_DATA SHOWN_

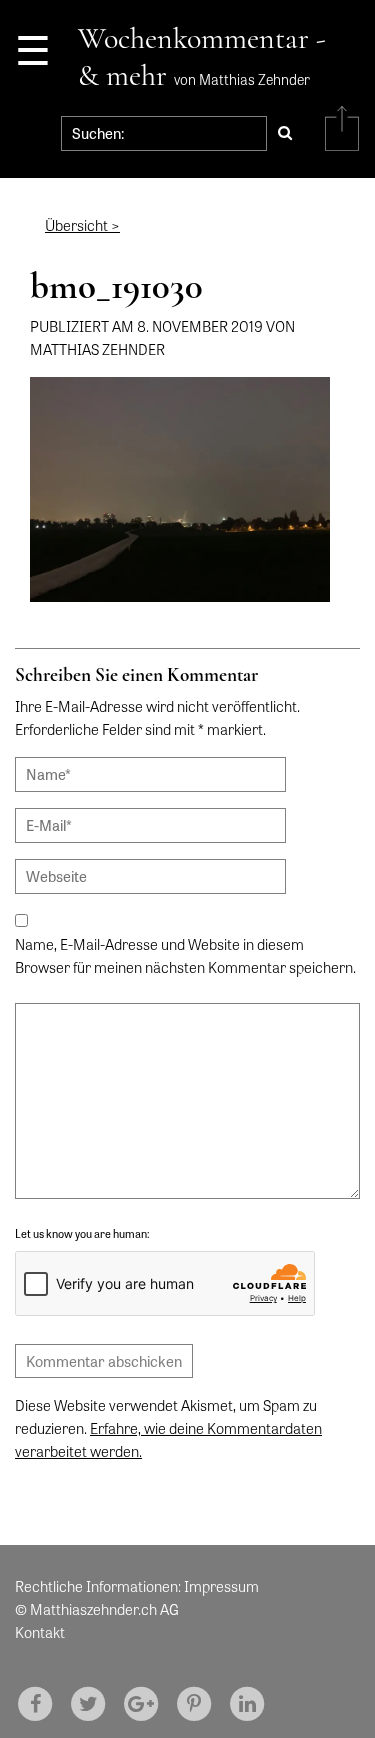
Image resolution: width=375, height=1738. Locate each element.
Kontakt (40, 1632)
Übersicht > (82, 225)
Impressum (221, 1586)
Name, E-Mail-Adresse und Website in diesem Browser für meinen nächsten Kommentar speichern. (185, 955)
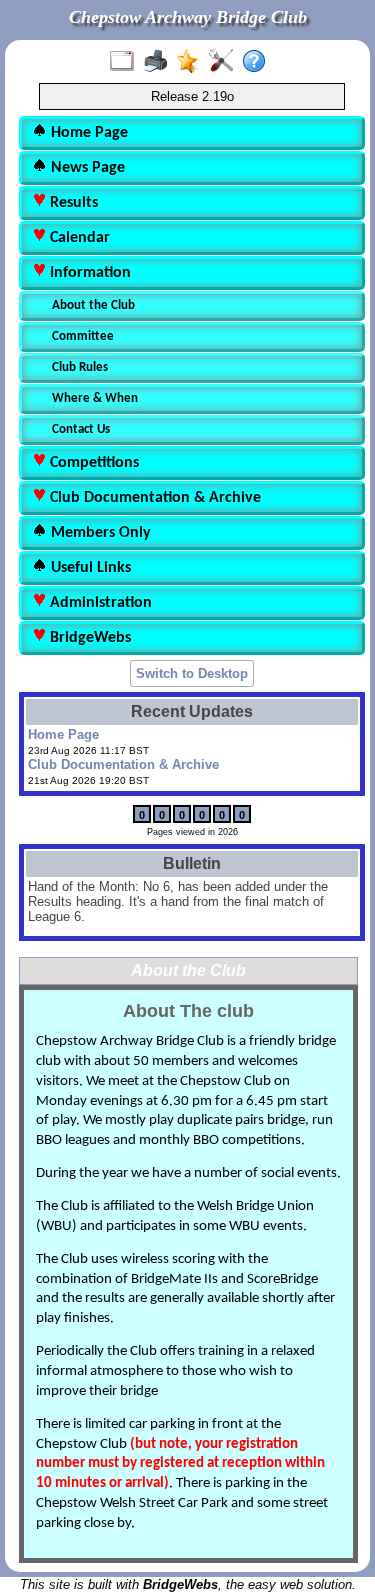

_AIM OF THE EXERCISE_
From the data above, write out everything exactly except the pictures.

_RESPONSE TO THIS TASK_
Image resolution: width=375, height=1738. Locate each element.
Kontakt (40, 1632)
Übersicht > (82, 225)
Impressum (221, 1586)
Name, E-Mail-Adresse und Website in diesem Browser für meinen nächsten Kommentar speichern. (185, 955)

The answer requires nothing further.